O anúncio da Grécia de que iria convocar um referendo, finalmente retirado, foi considerado uma vitória por vários movimentos sociais, mas suscitou a ira de dirigentes em mais uma constatação, segundo analistas, da crescente desarticulação entre a política e a cidadania europeias.
Vários "indignados" espanhóis, cada vez mais fortalecidos desde o início da crise, comemoraram o anúncio do primeiro-ministro grego, Georges Papandreou, de submeter à consulta popular o plano de resgate europeu da Grécia, aprovado no dia 27 de outubro em uma cúpula de Bruxelas.
"O povo grego tem o direito de decidir seu futuro. Negar a eles esta possibilidade é uma perda para a democracia", disse Roc Peris, um "indignado" de 21 anos.
A organização ATTAC (Associação pela Taxação das Transações Financeiras e pela Ajuda aos Cidadãos) também considerou a proposta como "uma conquista democrática", embora tenha classificado a decisão de "tardia".
A proposta de Papandreou causou tanto rebuliço na Europa que pouco depois foi anulada. O primeiro-ministro grego precisou dar explicações ao presidente francês, Nicolas Sarkozy, à chanceler alemã, Angela Merkel, e ao FMI, principais credores da Grécia. "Não podemos levar a felicidade aos gregos se eles não a querem", declarou o líder dos ministros das Finanças da Eurozona, Jean-Claude Junker.
Uma onda de críticas e advertências se propagou no mundo inteiro, e inclusive provocou um duro confronto entre o governo e a oposição da Grécia, culminando com confrontos no seio do partido do governo.
Finalmente, o governo grego confirmou que não haverá referendo. Mas a calma não retornou à Grécia, afundada em uma recessão que começou em 2008 e se arrastará até 2012, segundo as últimas estimativas.
Para expressar seu apoio ao povo grego, os "indignados" preparam sua marcha em direção "ao coração de Atenas" no dia 10 de novembro.
A ideia deste movimento contra as finanças globais é seguir levando às ruas milhares de pessoas, repetindo as grandes manifestações de meados de outubro que ecoaram em todos os continentes.
"Como se diz por aí: quando a democracia entra pela porta, os mercados saem pela janela", comentou à AFP Roc Peris. "Não é os mercados que devem acalmar, e sim o povo", acrescentou.
O plano de resgate à Grécia prevê uma redução de 50% da dívida grega, de 350 bilhões de euros, nas mãos de credores privados (bancos, fundos de pensão e de investimento). Ao ser iniciado, a dívida da Grécia passará de 165% de seu PIB atual para 120% em 2020.
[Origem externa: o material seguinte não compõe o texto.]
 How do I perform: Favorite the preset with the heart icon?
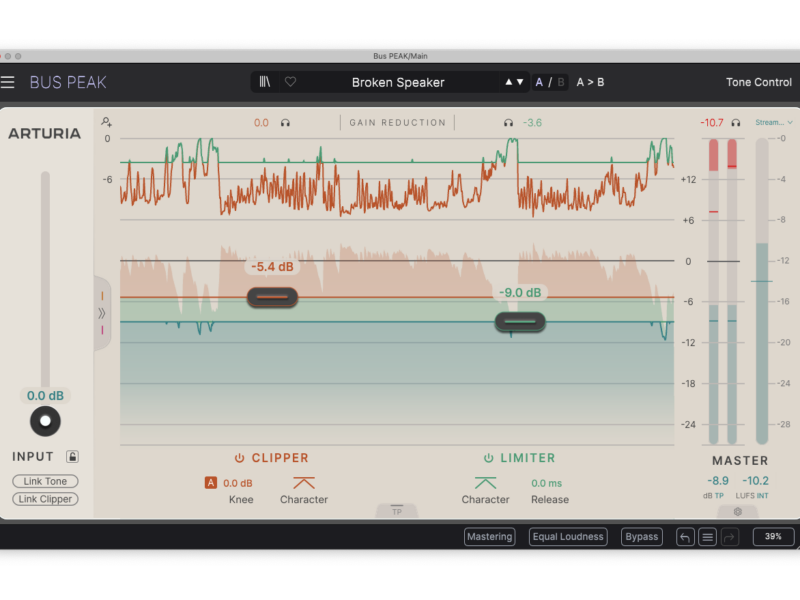(x=290, y=82)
"Deveria ser retirado o poder dos políticos", afirmou Vangelis Ipadimou, enquanto lia as manchetes dos jornais em Atenas, repletas de críticas a Papandreou.
Sob os constantes anúncios nas rádios e televisões de Atenas de mais cortes, desemprego, distúrbios, greves e a tutela de um trio composto por União Europeia, Fundo Monetário Internacional e Banco Central Europeu, a vida do cidadão grego tornou-se insuportável.
Ao menos Papandreou obteve neste sábado a confiança do Parlamento em uma votação crucial para a ratificação do acordo europeu, que, em troca da ajuda à Grécia, inclui mais sacrifícios econômicos para os cidadãos.
"Os gregos deveriam ter a oportunidade de votar uma aposta semelhante, e seu destino não deveria ser decidido por líderes muito longe de suas fronteiras que eles nem sequer elegeram", opinou Peter Morici, da Universidade de Maryland.
A erupção da política no que até agora parecia um processo tecnocrático "iria ocorrer mais cedo ou mais tarde", afirmaram os analistas Shahin Vallée e Guntram B. Wolfó, do Centro Bruegel.
"O que Papandreou sugeriu é muito mais que um referendo na Grécia. Marcou o momento da verdade para a Eurozona e para toda a União Europeia", opinaram.